### WHAT IS BEING ASKED
All the data should be repeated exactly. Any image in it is left out.

### DATA

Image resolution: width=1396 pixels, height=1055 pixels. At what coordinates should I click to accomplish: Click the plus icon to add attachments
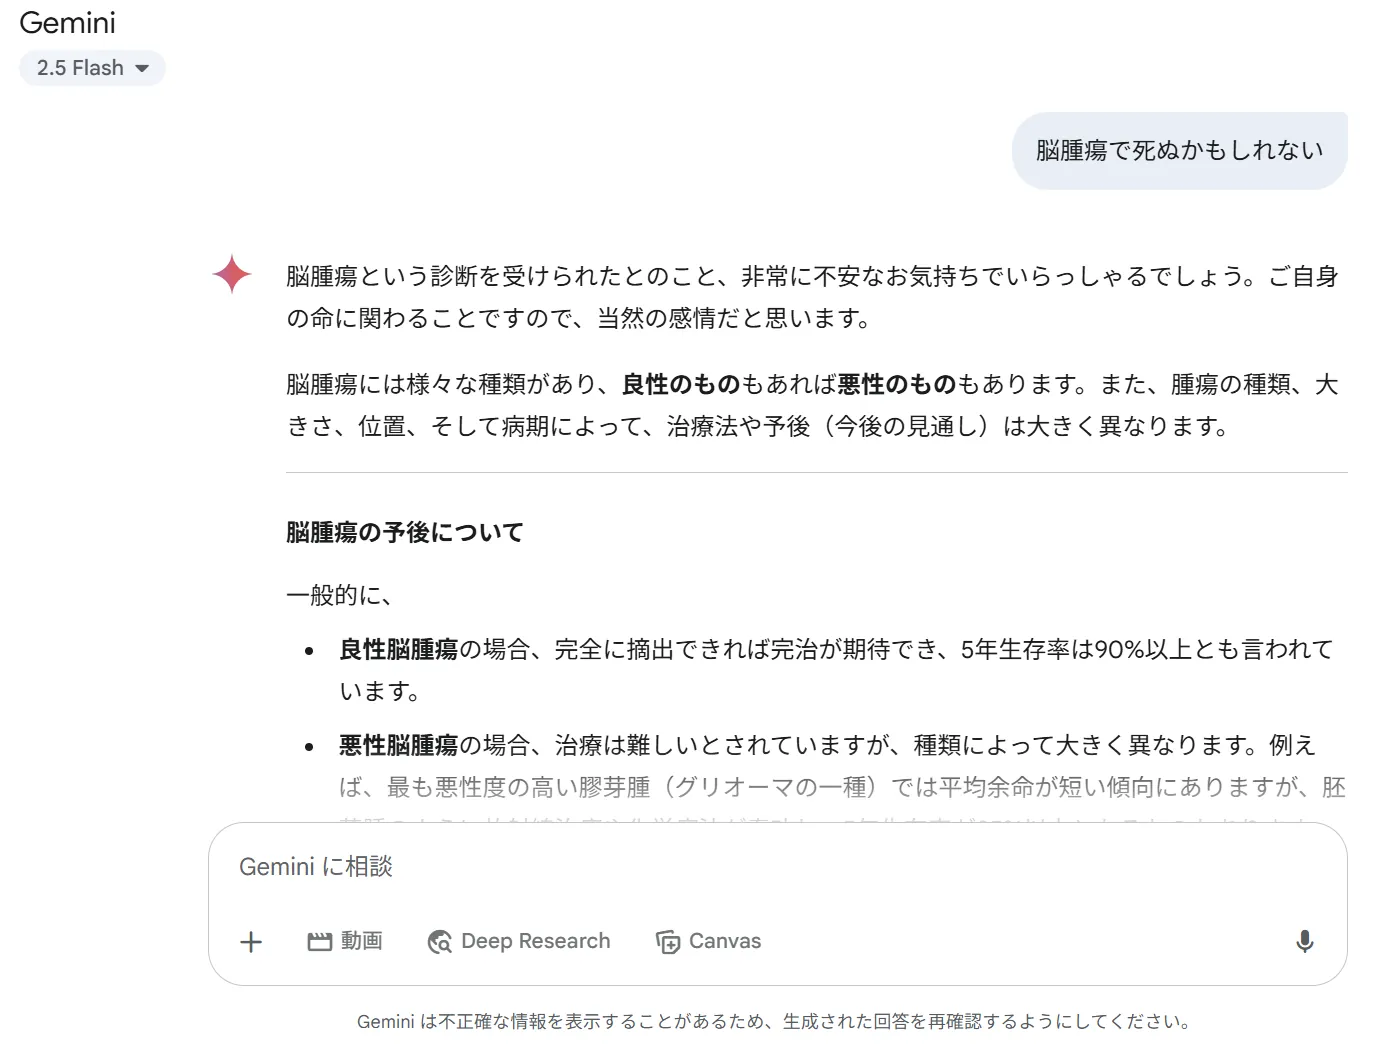(251, 941)
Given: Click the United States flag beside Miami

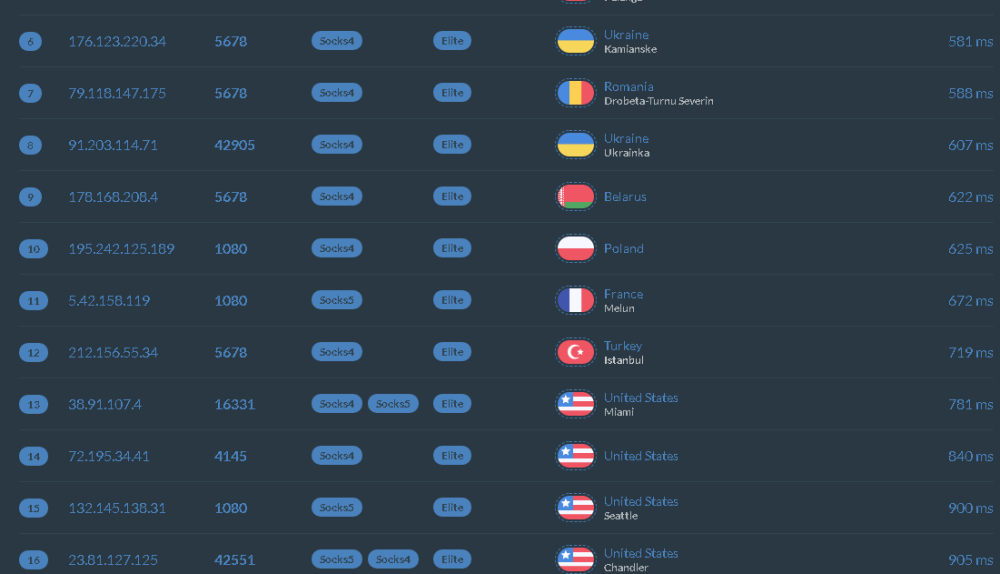Looking at the screenshot, I should point(575,404).
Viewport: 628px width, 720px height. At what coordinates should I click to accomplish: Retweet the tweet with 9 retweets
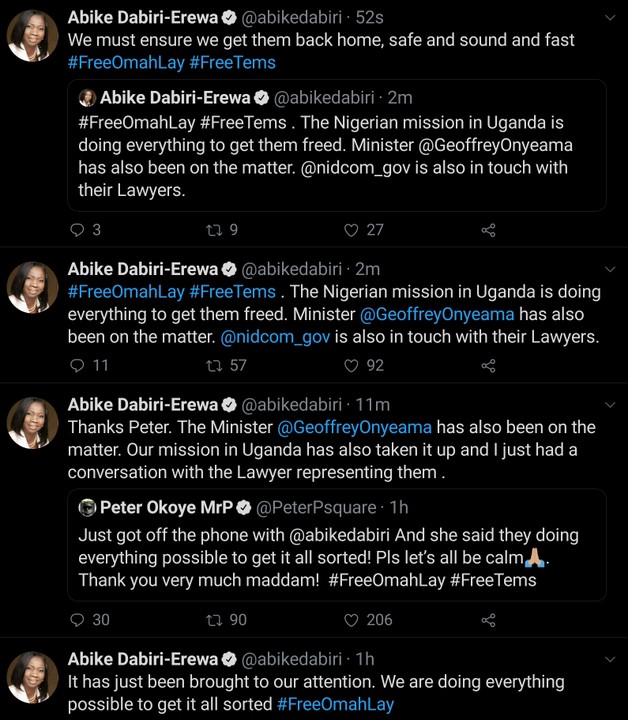pyautogui.click(x=213, y=230)
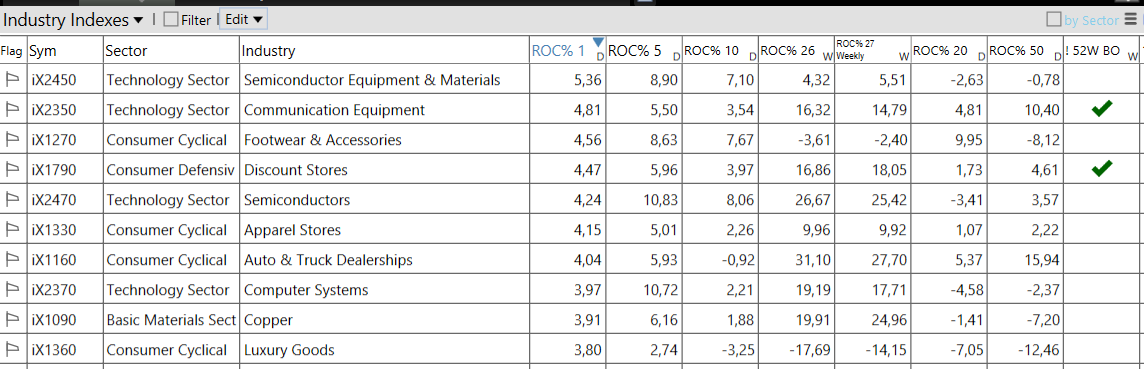Screen dimensions: 1144x369
Task: Flag the iX2450 Semiconductor Equipment row
Action: (12, 79)
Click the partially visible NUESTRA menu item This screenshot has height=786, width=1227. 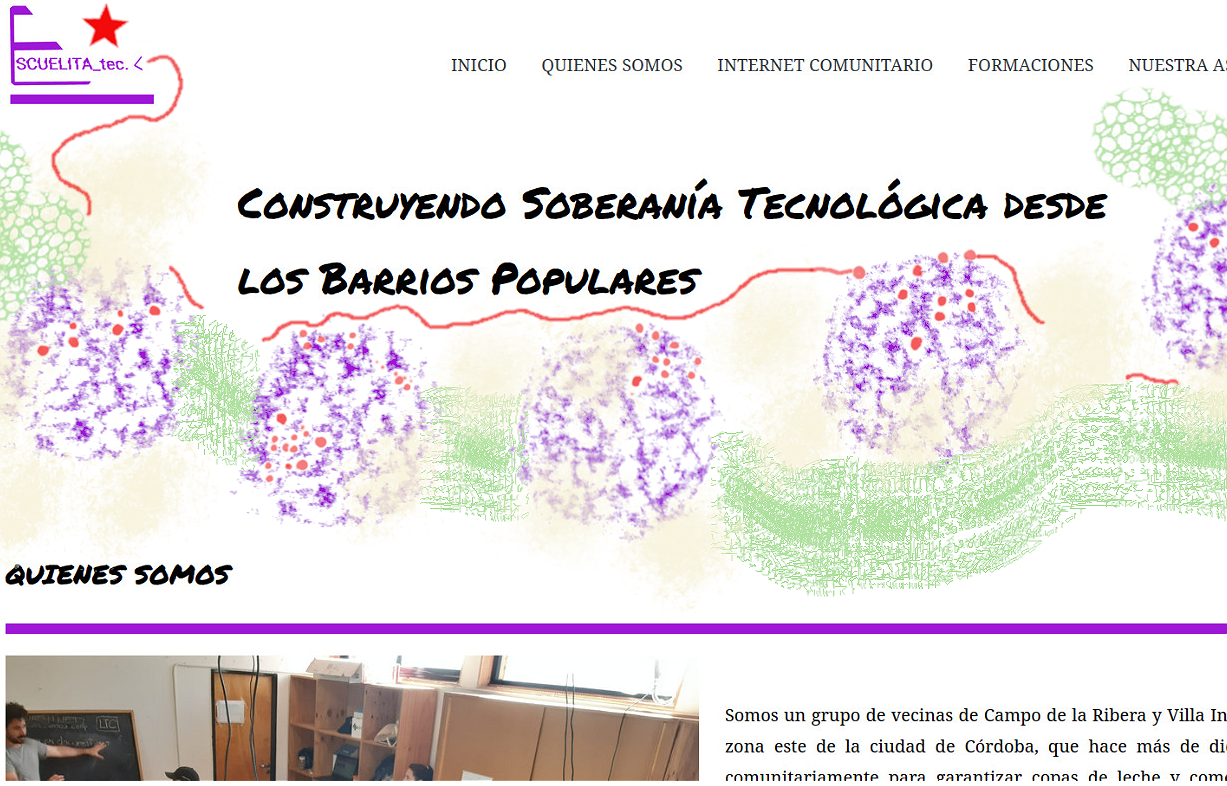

### SOLVED PROBLEM
Image resolution: width=1396 pixels, height=1055 pixels. At what coordinates should I click to accomplish: Click the plus icon to add attachments
(251, 941)
Given: Click the United States flag beside Miami

Looking at the screenshot, I should point(575,404).
Viewport: 628px width, 720px height. At what coordinates should I click to accomplish: Retweet the tweet with 9 retweets
pyautogui.click(x=213, y=230)
Screen dimensions: 1144x369
Task: Flag the iX2450 Semiconductor Equipment row
Action: (12, 79)
Click the partially visible NUESTRA menu item This screenshot has height=786, width=1227. 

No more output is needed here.